Reading passage: Begin

1. Soda-acid and foam act on a fire the same as water by lowering the temperature. Foam has some effect on a petroleum base fire by preventing oxygen from getting to the fire.
2. Loaded stream contains an antifreeze as well as a flame retardant.
B. Dry Chemical.
Four types of chemicals are used:
1. Sodium bicarbonate (Formula H). For ordinary risk class B and C fires.
2. Ammonium phosphate (Multipurpose). For multiple risk class B and C fires.
3. Potassium bicarbonate (Purple K). For high risk class B and C fires.
4. Multipurpose dry chemical (ABC). For use on Class A, B, and C fires. The dry chemicals extinguish a fire by smothering it, cutting off oxygen, and the blanket of dry chemicals prevents reflash fires. It also affords the operator some protection from the heat. All dry chemicals are nonconductors of electricity.
C. Gas.
1. Carbon dioxide (CO2) has a toxicity rating (Underwriter's Laboratory) of 5A especially recommended for use on class B and C fires. Extinguishes flames by dissipating oxygen in the immediate area.
2. Halogenated hydrocarbons (commonly called freon by the industry), are numbered according to chemical formulas with Halon numbers.
Carbon tetrachloride (Halon 104). Chemical formula CCl4. UL toxicity rating of 3. It is poisonous and toxic. Hydrochloric acid vapor, chlorine and phosgene gas are produced whenever carbon tetrachloride is used on ordinary fires. The amount of phosgene gas is increased whenever carbon tetrachloride is brought in direct contact with hot metal, certain chemicals, or continuing electrical arcs. It is no longer approved for any fire extinguishing use.

Reading passage: End
Information shown: Begin

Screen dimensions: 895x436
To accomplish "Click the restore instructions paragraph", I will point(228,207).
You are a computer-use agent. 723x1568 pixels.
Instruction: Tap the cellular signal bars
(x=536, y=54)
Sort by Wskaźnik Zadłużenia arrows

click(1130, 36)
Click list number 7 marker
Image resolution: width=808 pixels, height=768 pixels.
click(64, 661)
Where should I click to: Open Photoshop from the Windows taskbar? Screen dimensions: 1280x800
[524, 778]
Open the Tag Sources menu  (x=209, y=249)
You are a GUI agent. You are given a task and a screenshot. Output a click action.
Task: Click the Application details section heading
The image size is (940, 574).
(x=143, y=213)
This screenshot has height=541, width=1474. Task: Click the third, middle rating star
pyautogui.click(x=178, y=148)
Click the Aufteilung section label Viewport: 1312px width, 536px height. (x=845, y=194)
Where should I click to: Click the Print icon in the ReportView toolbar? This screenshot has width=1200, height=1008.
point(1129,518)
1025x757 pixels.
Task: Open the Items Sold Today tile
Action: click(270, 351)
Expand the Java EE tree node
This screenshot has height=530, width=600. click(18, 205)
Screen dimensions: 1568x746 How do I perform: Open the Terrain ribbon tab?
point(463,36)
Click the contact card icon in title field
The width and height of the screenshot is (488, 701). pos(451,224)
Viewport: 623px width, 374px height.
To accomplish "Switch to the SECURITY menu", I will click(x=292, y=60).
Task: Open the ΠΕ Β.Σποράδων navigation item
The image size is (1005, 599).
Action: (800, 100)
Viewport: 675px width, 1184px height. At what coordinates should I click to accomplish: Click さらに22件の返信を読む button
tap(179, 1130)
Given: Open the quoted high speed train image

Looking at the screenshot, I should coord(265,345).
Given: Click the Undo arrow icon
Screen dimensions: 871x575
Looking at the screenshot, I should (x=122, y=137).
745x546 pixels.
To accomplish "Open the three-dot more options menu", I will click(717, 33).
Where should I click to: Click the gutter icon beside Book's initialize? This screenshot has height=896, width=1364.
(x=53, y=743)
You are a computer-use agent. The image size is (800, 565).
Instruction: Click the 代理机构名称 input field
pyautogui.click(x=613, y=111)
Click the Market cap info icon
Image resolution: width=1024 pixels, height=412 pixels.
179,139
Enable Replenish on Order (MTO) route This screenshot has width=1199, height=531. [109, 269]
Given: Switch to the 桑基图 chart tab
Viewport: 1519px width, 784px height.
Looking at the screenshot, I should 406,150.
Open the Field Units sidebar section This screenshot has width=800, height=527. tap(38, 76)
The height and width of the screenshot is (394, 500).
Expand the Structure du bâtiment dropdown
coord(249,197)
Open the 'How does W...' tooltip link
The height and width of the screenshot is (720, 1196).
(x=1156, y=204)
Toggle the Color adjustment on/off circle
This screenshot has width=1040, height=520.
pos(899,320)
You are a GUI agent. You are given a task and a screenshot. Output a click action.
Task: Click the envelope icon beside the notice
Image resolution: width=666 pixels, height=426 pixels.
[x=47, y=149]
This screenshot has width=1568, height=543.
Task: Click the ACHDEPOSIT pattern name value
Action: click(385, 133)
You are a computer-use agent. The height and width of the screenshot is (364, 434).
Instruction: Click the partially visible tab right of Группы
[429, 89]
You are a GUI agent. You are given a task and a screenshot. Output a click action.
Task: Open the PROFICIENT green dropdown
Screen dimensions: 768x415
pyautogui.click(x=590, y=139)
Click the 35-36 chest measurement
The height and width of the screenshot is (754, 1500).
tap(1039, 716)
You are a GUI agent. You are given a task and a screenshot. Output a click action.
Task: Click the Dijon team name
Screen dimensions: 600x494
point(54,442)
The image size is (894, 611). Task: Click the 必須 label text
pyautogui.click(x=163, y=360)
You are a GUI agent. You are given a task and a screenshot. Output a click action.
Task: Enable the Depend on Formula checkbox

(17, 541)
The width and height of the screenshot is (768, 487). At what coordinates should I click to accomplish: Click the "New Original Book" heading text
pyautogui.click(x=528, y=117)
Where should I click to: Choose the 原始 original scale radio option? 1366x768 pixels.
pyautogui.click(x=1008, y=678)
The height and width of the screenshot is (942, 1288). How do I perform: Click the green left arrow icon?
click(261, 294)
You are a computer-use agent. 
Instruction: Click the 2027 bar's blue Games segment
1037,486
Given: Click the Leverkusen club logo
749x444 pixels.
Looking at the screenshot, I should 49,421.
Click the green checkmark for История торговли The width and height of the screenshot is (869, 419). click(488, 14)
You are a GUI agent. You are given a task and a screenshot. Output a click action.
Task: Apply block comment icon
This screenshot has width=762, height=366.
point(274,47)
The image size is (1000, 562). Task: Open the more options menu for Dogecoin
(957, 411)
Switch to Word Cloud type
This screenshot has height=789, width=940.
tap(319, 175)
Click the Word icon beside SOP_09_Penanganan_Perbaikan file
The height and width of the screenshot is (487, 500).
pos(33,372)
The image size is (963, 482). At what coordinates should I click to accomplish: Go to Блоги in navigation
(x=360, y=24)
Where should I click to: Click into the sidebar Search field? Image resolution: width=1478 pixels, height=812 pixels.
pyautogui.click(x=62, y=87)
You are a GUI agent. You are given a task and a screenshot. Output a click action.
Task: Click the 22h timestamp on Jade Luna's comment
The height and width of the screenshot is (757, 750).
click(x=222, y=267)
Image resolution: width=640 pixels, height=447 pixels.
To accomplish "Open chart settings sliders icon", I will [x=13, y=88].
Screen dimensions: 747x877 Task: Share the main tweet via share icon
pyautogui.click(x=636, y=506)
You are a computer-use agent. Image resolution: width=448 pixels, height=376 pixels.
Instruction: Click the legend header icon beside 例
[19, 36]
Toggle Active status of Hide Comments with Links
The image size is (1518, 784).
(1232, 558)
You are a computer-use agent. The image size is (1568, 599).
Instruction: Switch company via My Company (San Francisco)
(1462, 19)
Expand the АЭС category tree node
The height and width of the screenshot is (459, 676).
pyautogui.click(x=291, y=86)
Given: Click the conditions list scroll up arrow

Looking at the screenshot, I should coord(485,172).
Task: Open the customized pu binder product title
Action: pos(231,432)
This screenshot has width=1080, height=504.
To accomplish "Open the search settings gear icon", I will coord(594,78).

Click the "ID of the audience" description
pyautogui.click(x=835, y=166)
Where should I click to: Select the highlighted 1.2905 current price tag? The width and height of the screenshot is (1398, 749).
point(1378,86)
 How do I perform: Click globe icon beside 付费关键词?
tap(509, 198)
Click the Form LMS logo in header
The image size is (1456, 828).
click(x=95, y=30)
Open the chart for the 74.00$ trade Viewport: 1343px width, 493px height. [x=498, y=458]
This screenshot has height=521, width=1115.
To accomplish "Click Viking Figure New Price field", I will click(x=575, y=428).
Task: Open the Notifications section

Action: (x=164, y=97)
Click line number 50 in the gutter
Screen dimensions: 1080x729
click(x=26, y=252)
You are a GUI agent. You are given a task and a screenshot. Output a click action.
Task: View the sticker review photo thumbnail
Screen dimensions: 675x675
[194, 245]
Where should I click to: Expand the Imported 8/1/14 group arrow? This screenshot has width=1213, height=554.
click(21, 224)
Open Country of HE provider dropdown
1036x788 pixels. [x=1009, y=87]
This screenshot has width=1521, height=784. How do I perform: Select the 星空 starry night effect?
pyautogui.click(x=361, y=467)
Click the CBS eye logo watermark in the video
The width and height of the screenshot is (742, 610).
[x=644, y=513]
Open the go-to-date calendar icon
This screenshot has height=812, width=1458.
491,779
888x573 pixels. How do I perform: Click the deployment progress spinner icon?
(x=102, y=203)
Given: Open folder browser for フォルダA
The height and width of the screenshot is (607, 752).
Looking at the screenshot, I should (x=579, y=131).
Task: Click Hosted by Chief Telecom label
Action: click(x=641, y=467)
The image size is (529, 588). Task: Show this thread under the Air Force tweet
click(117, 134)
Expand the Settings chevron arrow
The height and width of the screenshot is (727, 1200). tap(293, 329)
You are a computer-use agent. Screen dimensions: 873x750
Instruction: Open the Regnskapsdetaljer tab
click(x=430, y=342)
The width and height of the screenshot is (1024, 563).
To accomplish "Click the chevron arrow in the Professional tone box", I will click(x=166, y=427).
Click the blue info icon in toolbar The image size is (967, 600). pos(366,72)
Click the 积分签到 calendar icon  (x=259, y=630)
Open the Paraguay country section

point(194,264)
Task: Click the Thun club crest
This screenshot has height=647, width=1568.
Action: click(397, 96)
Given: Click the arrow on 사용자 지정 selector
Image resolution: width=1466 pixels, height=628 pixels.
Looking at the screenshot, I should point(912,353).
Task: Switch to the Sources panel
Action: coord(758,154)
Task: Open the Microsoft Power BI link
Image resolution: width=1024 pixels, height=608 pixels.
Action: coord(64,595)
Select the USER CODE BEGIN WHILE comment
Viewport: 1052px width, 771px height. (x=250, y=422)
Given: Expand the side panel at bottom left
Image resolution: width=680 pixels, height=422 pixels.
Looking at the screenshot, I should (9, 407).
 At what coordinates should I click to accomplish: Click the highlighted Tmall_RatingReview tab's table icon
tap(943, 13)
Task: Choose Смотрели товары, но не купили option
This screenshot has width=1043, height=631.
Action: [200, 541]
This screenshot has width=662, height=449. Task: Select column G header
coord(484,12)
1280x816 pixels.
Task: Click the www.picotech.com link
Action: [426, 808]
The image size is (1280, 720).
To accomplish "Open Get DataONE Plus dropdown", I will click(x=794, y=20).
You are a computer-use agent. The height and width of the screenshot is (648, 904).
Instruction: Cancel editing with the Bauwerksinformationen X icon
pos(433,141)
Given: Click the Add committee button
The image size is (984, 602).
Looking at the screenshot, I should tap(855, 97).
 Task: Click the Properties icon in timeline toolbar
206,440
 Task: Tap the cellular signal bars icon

Information shown: End

* Tasks to complete:
1. What Halon number does the fire extinguishing agents passage give for carbon tetrachloride?
2. Resume the passage on fire extinguishing agents, starting after its final sentence.
The records were taken from a separate source.

* Answers to the problems:
1. Halon 104.

2.
Methyl bromide (Halon 1001). Chemical formula CH3Br - a liquified gas, UL toxicity rating of 2. Effective but very toxic and also is corrosive to aluminum alloys, magnesium and zinc. Not recommended for aircraft use.
Chlorobromomethane (Halon 1011). Chemical formula CH2ClBr - a liquified gas, UL toxicity rating is 3. Not recommended for aircraft use.
Dibromodifluoromethane (Halon 1202). Chemical formula CBr2F2. UL toxicity rating of 4. Not recommended for aircraft use.
Bromochlorodifluoromethane (Halon 1211). Formula CBrClF2 - a liquified gas with a UL toxicity rating of 5. It is colorless, noncorrosive and evaporates rapidly leaving no residue whatever. It does not freeze or cause cold burns and will not harm fabrics, metals, or other materials it contacts. Halon 1211 acts rapidly on fires by producing a heavy blanketing mist that eliminates air from the fire source, but more importantly interferes chemically with the combustion process. It has outstanding properties in preventing reflash after the fire has been extinguished.
Bromotrifluoromethane (Halon 1301). Chemical formula CF3Br is also a liquified gas with a UL toxicity rating of 6. It has all the characteristics of Halon 1211. The significant difference between the two is: Halon 1211 forms a spray similar to CO2, while Halon 1301 has a vapor spray that is more difficult to direct.
D. Powder.
Dry powder for metal fires. Fires in metal require special handling.
If water is used on a magnesium fire the burning is accelerated. Special
dry powders are available for use wherever metal fires are possibilities.
These are normally applied by scoop or shovel. Multipurpose (ABC) dry chemicals
have a limited use on metal fires such as fires in wheel brakes or in magnesium
fires. (See figure 11-10 and figure
11-11).
RECOMMENDED MARKINGS TO INDICATE EXTINGUISHER SUITABILITY
(From NFPA Standard #10)
The following recommendations are given as a guide in marking extinguishers, and/or extinguisher locations, to indicate the suitability of the extinguisher for a particular class of fire.
Markings should be applied by decalcomanias, painting or similar methods having at least equivalent legibility and durability.
Where markings are applied to the extinguisher, they should be located on the front of the shell above or below the extinguisher nameplate. Markings should be of a size and form to give easy legibility at a distance of 3 feet.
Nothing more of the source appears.